EXERCISE DETAILS: Could you write out the material again from the line with "At what (x,y)" up to and including the line with "Looking at the", swapping "coordinate pair" for "pair of numbers" and changing nothing else? Leave the pictures out.

Content starts

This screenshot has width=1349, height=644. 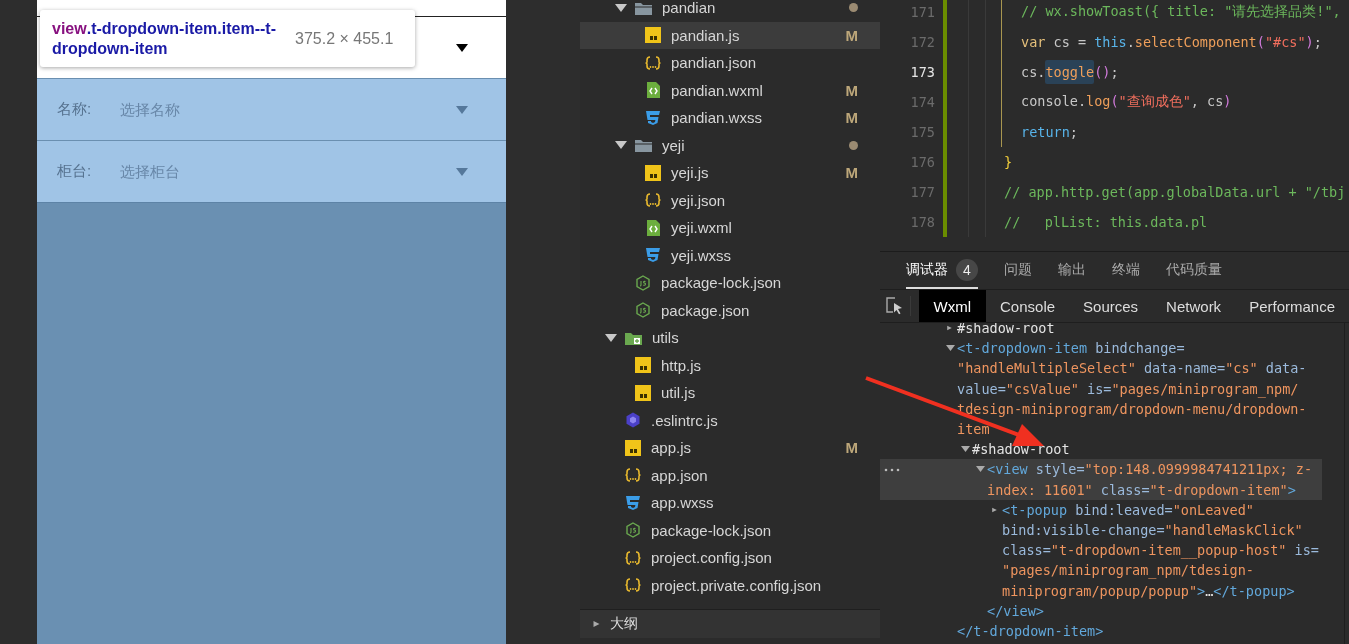 I want to click on file-tree-item: pandian.js M, so click(x=730, y=35).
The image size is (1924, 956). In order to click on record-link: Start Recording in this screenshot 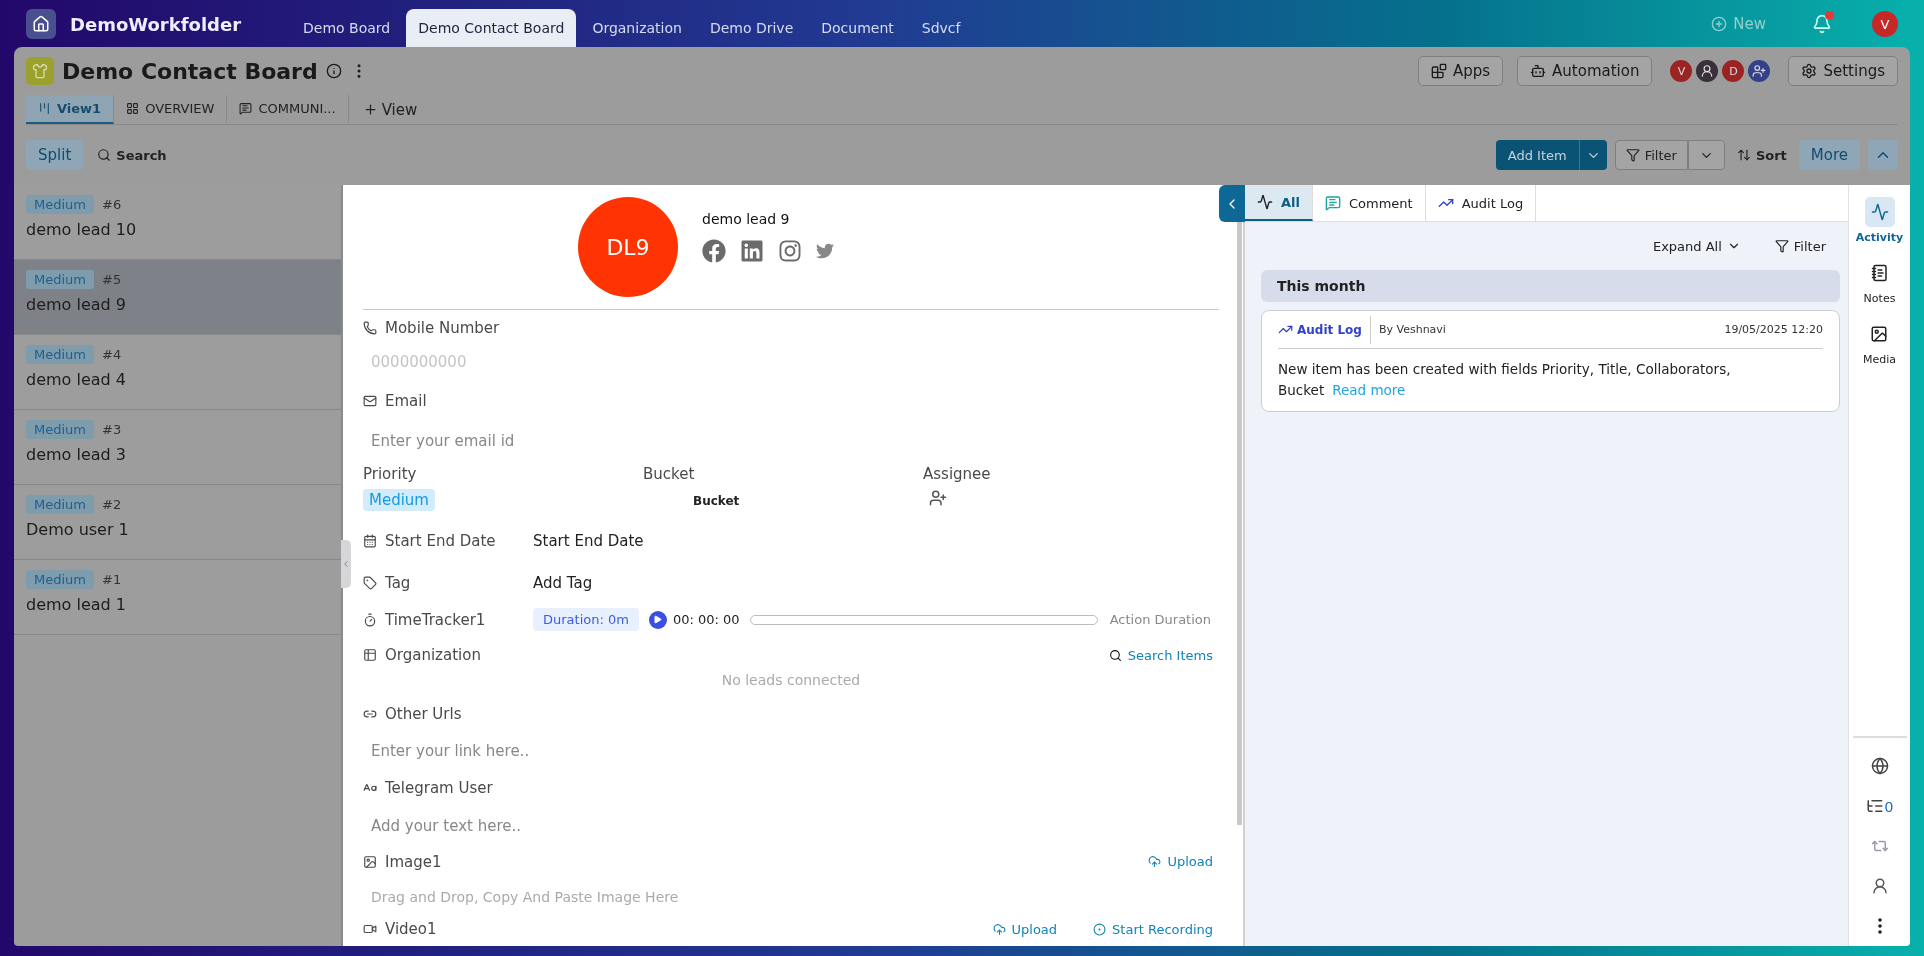, I will do `click(1153, 929)`.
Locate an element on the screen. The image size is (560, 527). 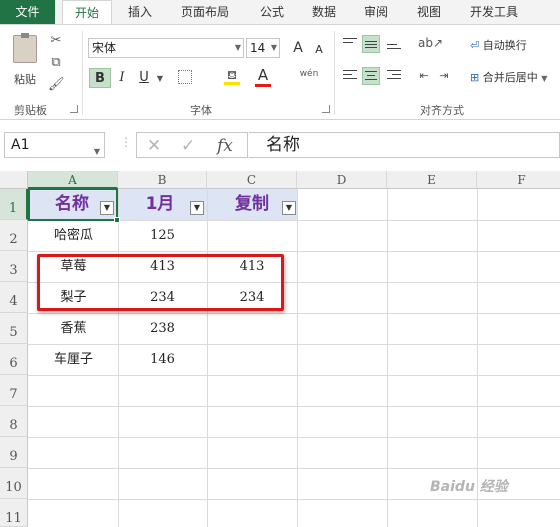
tab-review: 审阅 is located at coordinates (376, 12).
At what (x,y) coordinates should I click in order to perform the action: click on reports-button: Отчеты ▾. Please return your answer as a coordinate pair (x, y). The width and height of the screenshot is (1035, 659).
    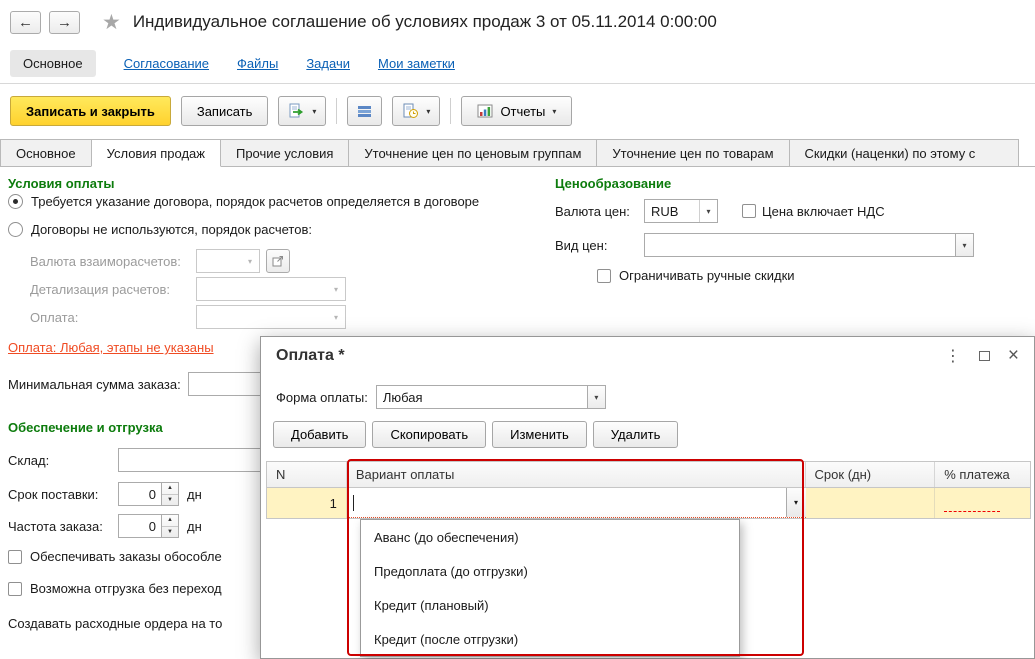
    Looking at the image, I should click on (517, 111).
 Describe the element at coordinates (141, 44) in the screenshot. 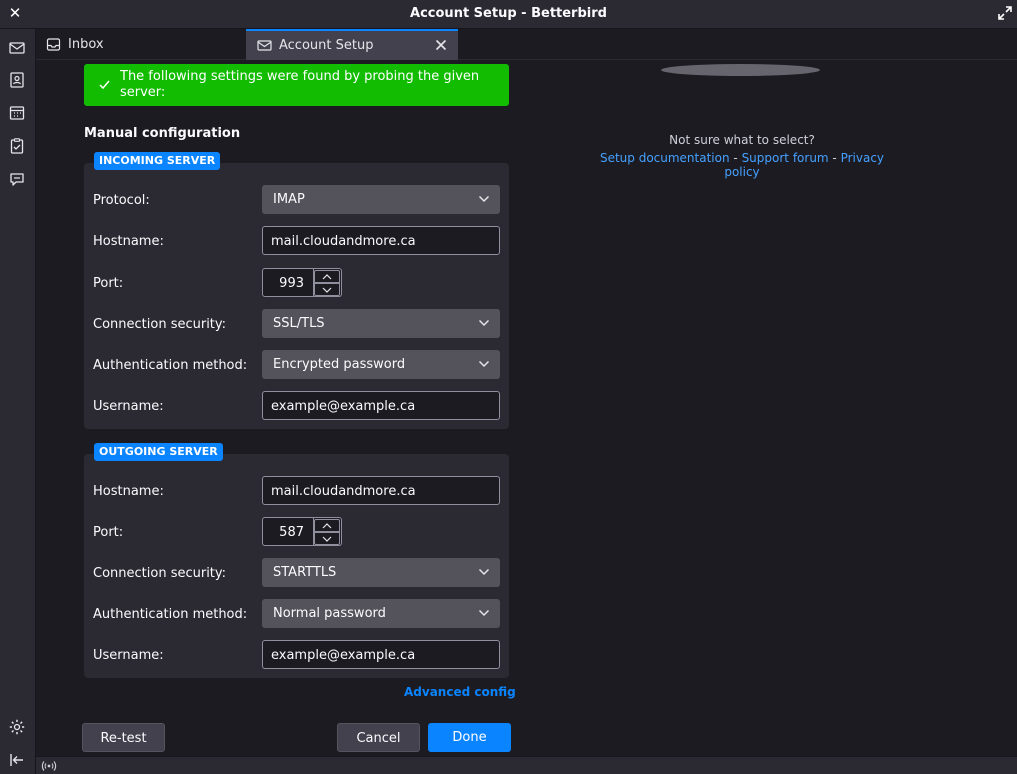

I see `tab-inbox: Inbox` at that location.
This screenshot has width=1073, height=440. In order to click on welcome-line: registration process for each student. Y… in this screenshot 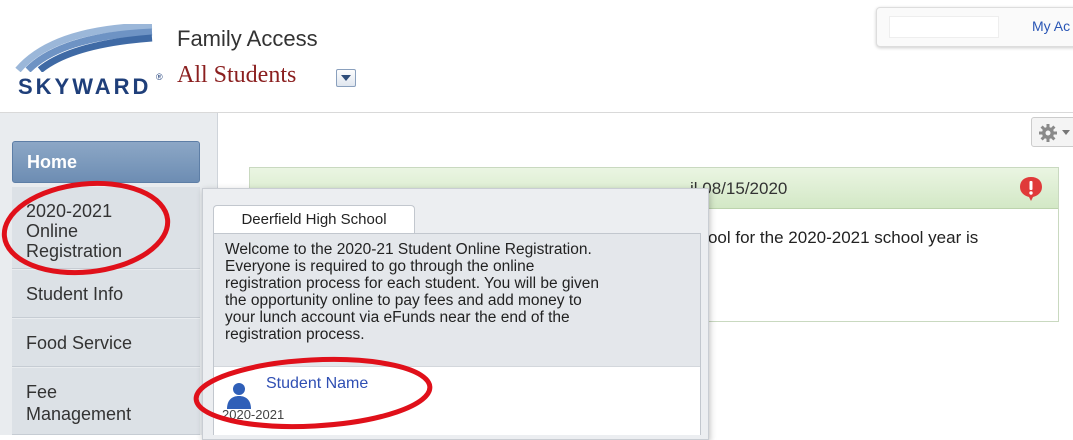, I will do `click(412, 284)`.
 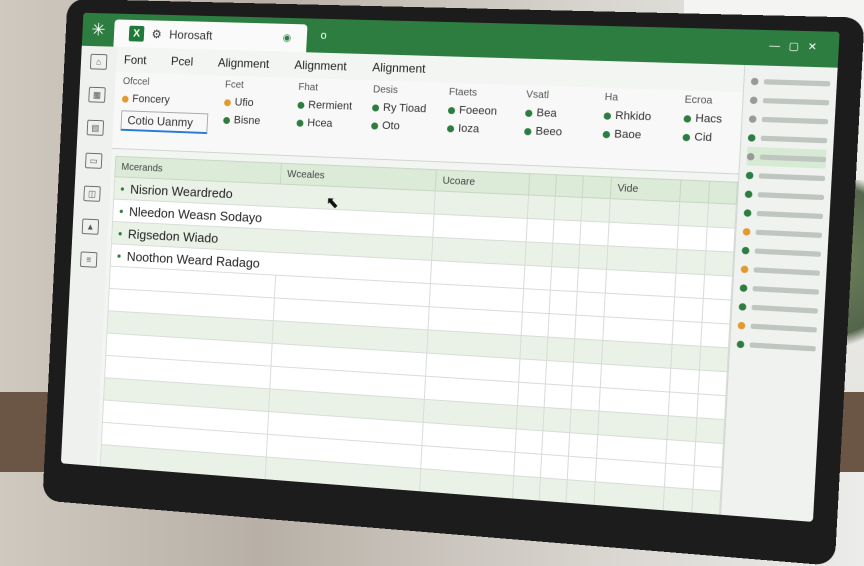 What do you see at coordinates (401, 126) in the screenshot?
I see `ribbon-item: Oto` at bounding box center [401, 126].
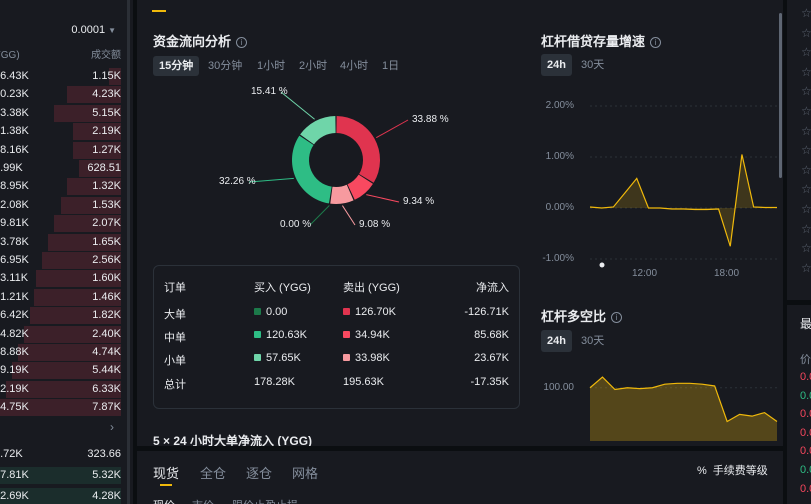 Image resolution: width=811 pixels, height=504 pixels. I want to click on ask-total: 1.65K, so click(106, 242).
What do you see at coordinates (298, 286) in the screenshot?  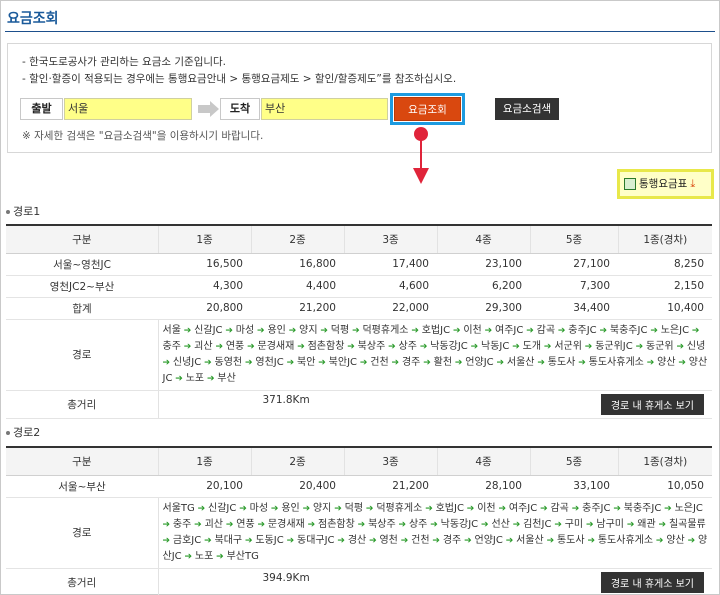 I see `fee-cell: 4,400` at bounding box center [298, 286].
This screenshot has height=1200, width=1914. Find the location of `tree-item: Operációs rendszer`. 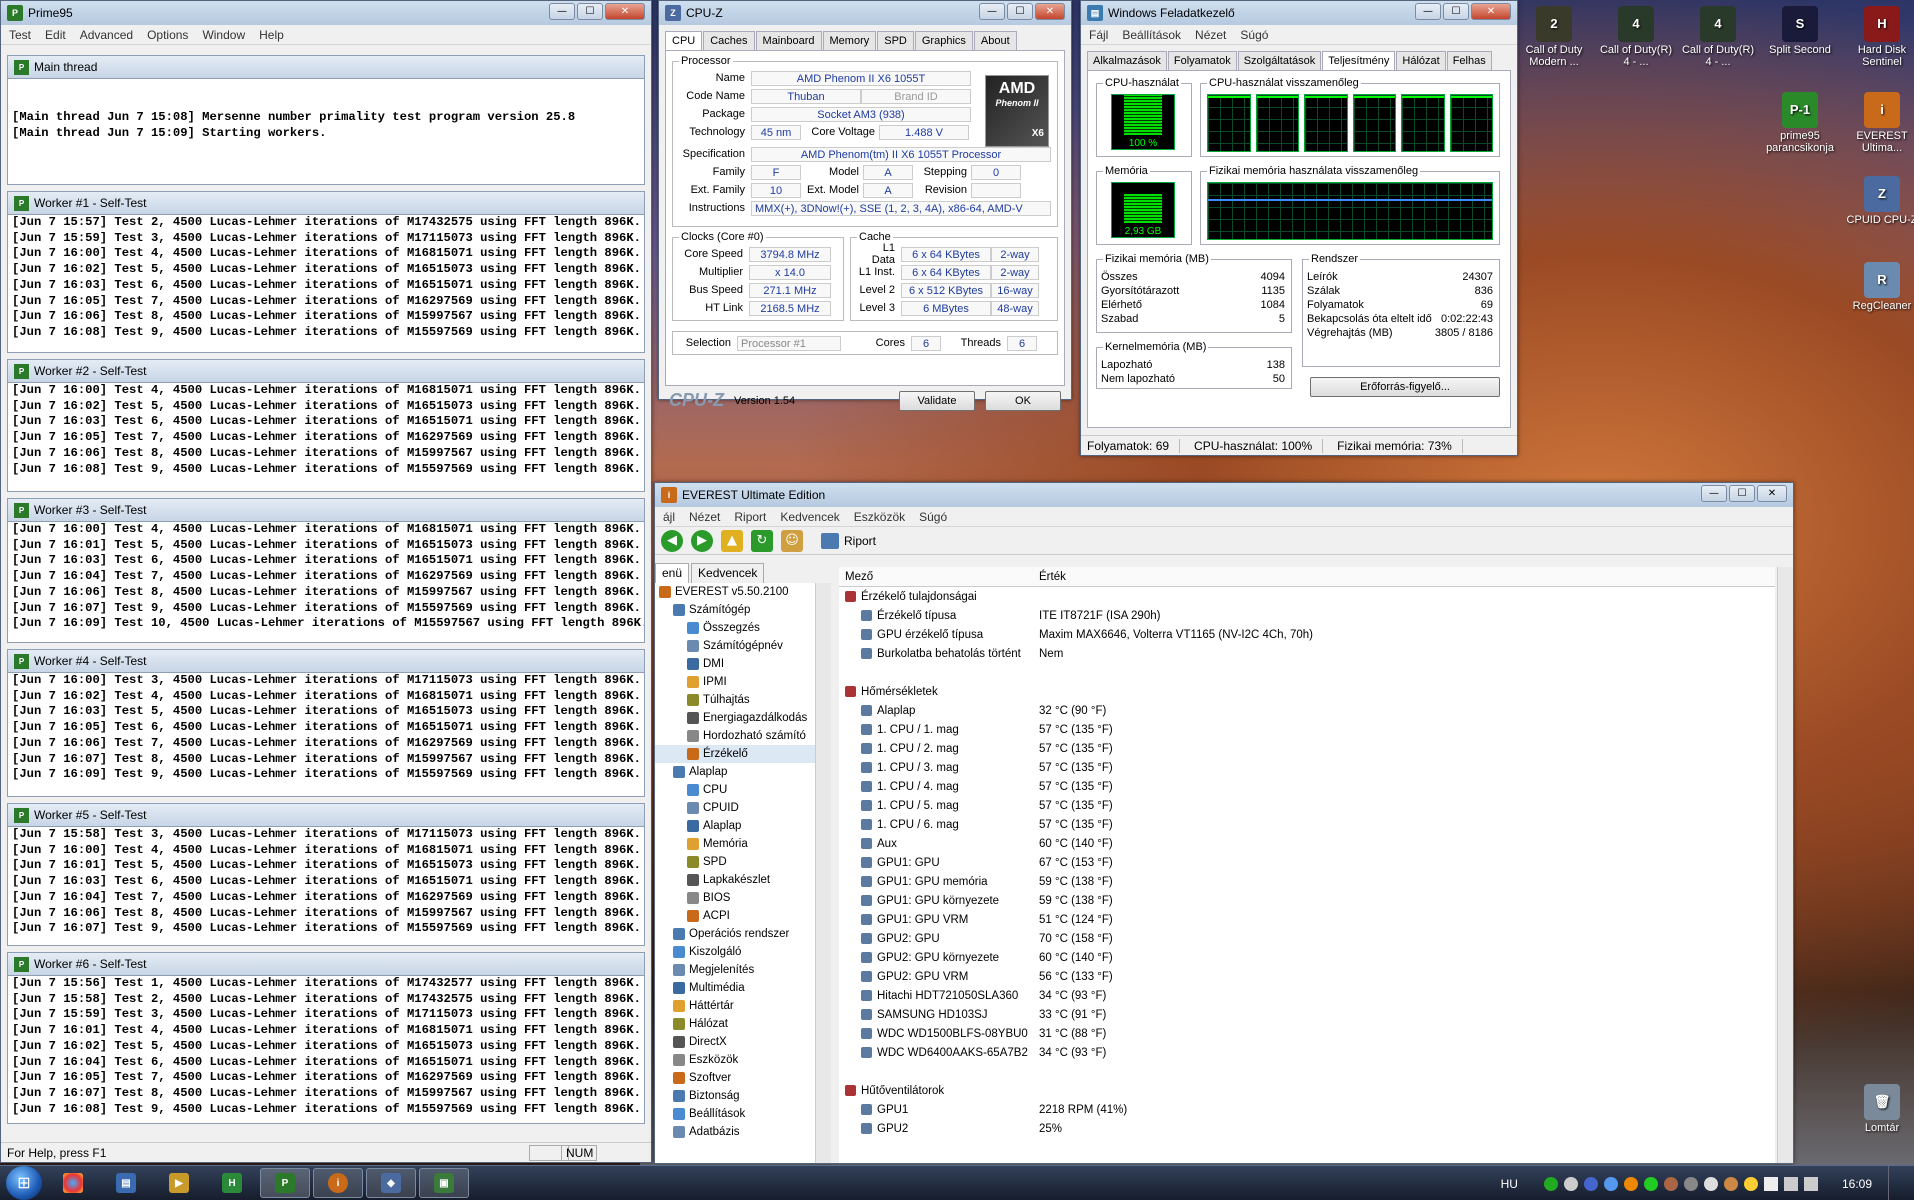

Content ends

EXERCISE ANSWER:
At what (x,y) coordinates should I click in order to perform the action: click on reports-button: Отчеты ▾. Please return your answer as a pair of numbers (x, y). The width and height of the screenshot is (1035, 659).
    Looking at the image, I should click on (517, 111).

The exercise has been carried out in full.